The nature of Bengimina's defense was that his failure to file was not willful. He did not dispute the fact that his returns for the years in question were not timely filed; rather, he attempted to demonstrate that he relied on advice given by his accountant not to file his current tax returns while those for previous years were being investigated. Of course, it is for the jury to determine whether this defense would succeed, but as the instructions as given could have allowed the jury to convict for actions falling short of the deliberate and intentional failure to file required quired by 7203, his ability to present a defense was prejudiced. See United States v. Vitiello, supra at 243; Haner v. United States, supra at 794.


There was evidence favorable to defendant tending to show that his failure to file was at most careless and ill-advised, and evidence favorable to the Government tending to show his failure was deliberate and intentional, thus 'willful'. As the jury could have found him guilty under either rationale based upon the Court's charge, we are unable to say whether they chose the correct one.


The judgment of conviction is reversed and the cause is remanded for further proceedings consistent with this opinion.


26 U.S.C. 7203 provides:

Any person * * * required by this title or by regulations made under authority thereof to make a return * * * who willfully fails to * * * make such return * * * at the time or times required by law or regulations, shall * * * be suilty of a misdemeanor and, upon conviction thereof, shall be fined not more than $10,000, or imprisoned not more than 1 year, or both, together with the costs of prosecution.


The challenged instruction reads in its entirety:

The specific intent of willfullness is an essential element of the crime of failure to file an income tax return. The word 'willfully' used in connection with this offense means deliberately and intentionally, and without justifiable excuse, or with the wrongful purpose of deliberately intending not to file a return which defendant knew he should have filed, in order to prevent the government from knowing facts material to the determination of tax liability.

Defendant's conduct is 'willful' if he acted through a careless or reckless disregard of the law. It is not 'willful' if he acted through negligence, inadvertence or mistake, or due to his good faith misunderstanding of the requirements of the law.

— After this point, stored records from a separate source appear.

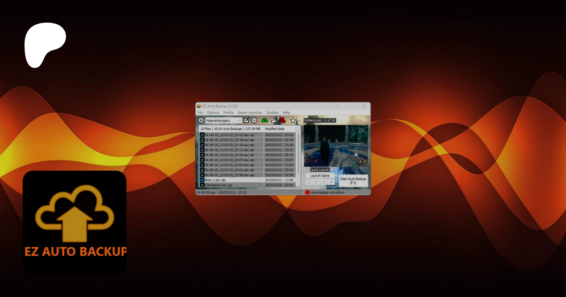The height and width of the screenshot is (297, 566).
Task: Open the Updater menu
Action: [x=272, y=113]
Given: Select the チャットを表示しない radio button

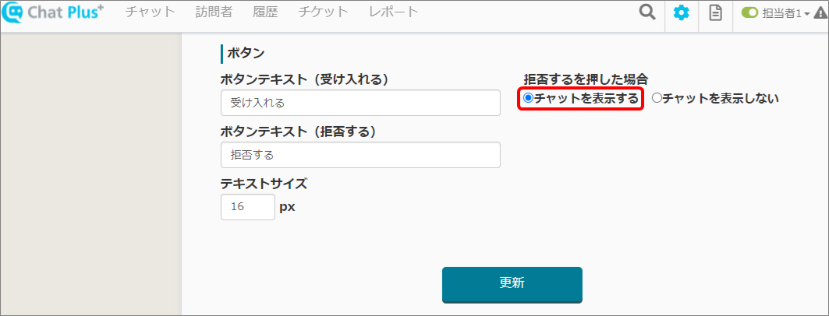Looking at the screenshot, I should 657,98.
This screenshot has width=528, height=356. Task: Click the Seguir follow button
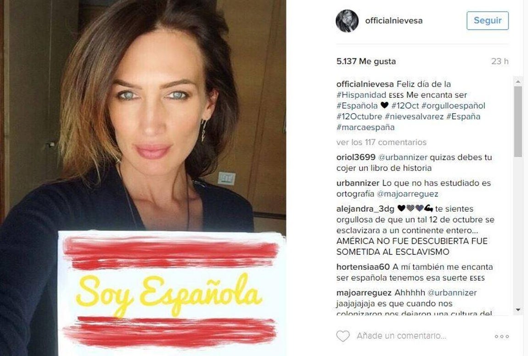(x=488, y=21)
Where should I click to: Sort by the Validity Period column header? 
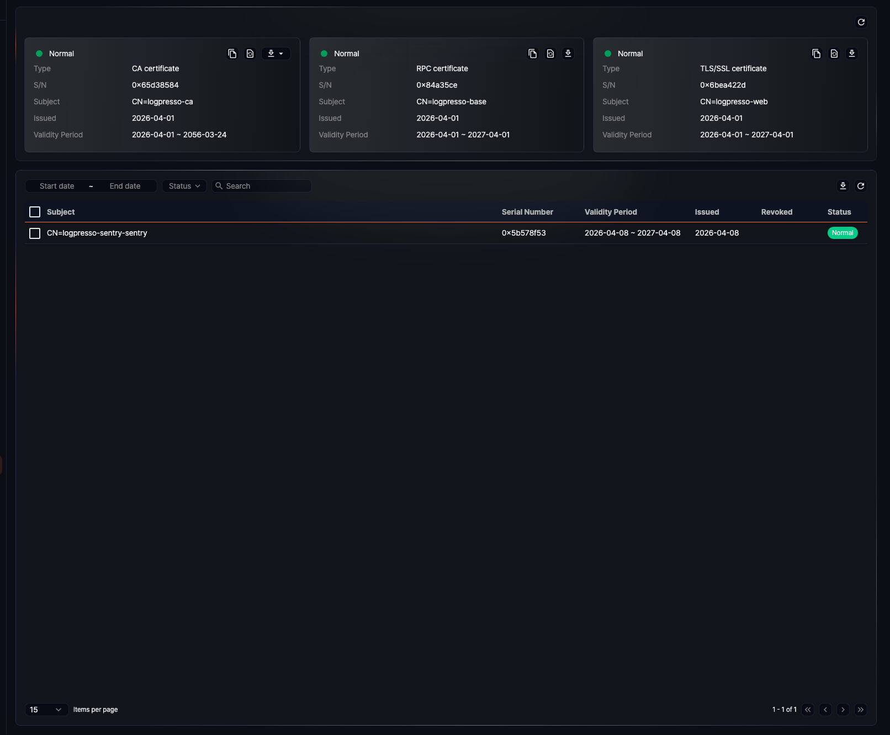tap(611, 212)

Except for the challenged sentence, the instruction follows that in 2 E. Devitt & C. Blackmar, Federal Jury Practice and Instructions, 52.31 (1970).

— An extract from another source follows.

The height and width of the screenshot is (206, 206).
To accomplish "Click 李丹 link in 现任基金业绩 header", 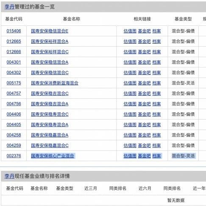I will (9, 176).
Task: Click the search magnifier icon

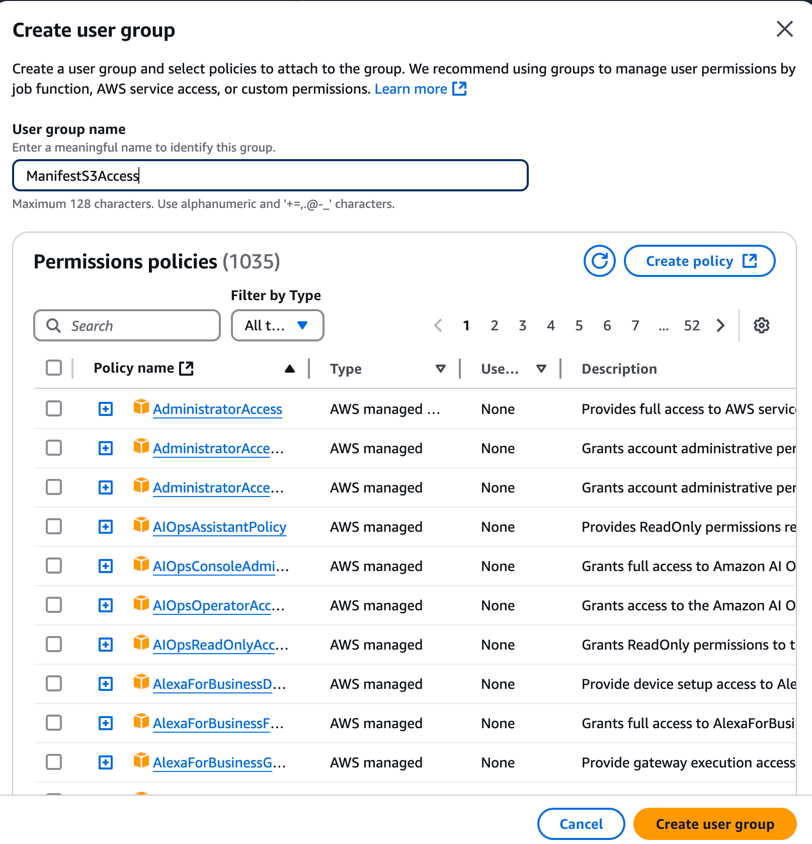Action: [53, 325]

In Vitiello v. United States, 363 F.2d 240 (3rd Cir. 1966), a charge on willfulness under 7203 that:

The word is employed to characterize such conduct as marked by a careless disregard whether or not one has a right to so do. * * * And by the term wilfully, as used in the statute, means with a bad purpose or without grounds for believing that one's act is lawful or with such a careless disregard whether one has a right so to act.

was held to be plain error of a prejudicial nature requiring reversal.

In Haner v. United States, 315 F.2d 792 (5th Cir. 1963), a portion of the court's charge on willfulness under 7203 was:

You are further instructed that the word 'willful' as used in this statute means with a bad purpose, or without ground for believing that one's act is lawful, or with a careless disregard whether one has the right to so act. The court concluded this was plain error requiring reversal as 'that instruction permitted the jury to convict him for carelessness or inadvertence, contrary to the statutory requirement that the failure to file must be willful.' Haner, supra at 794.

Judge Wisdom dissented. He argued that 'careless disregard' as used in the context of the instructions given could only mean the reckless, irresponsible flouting of the law, and could not be confused by a jury with carelessness in the sense of negligence.


Our note read:

Although the trial court's instruction in the case here does not present the issue, we would be hard pressed to exclude from the definition of 'willful' 'a careless disregard' to obey the law. See Judge Wisdom's dissent in Haner v. United States, 5 Cir., 315 F.2d 792, 795 (1963).

Lumetta v. United States, supra at 646 n. 3.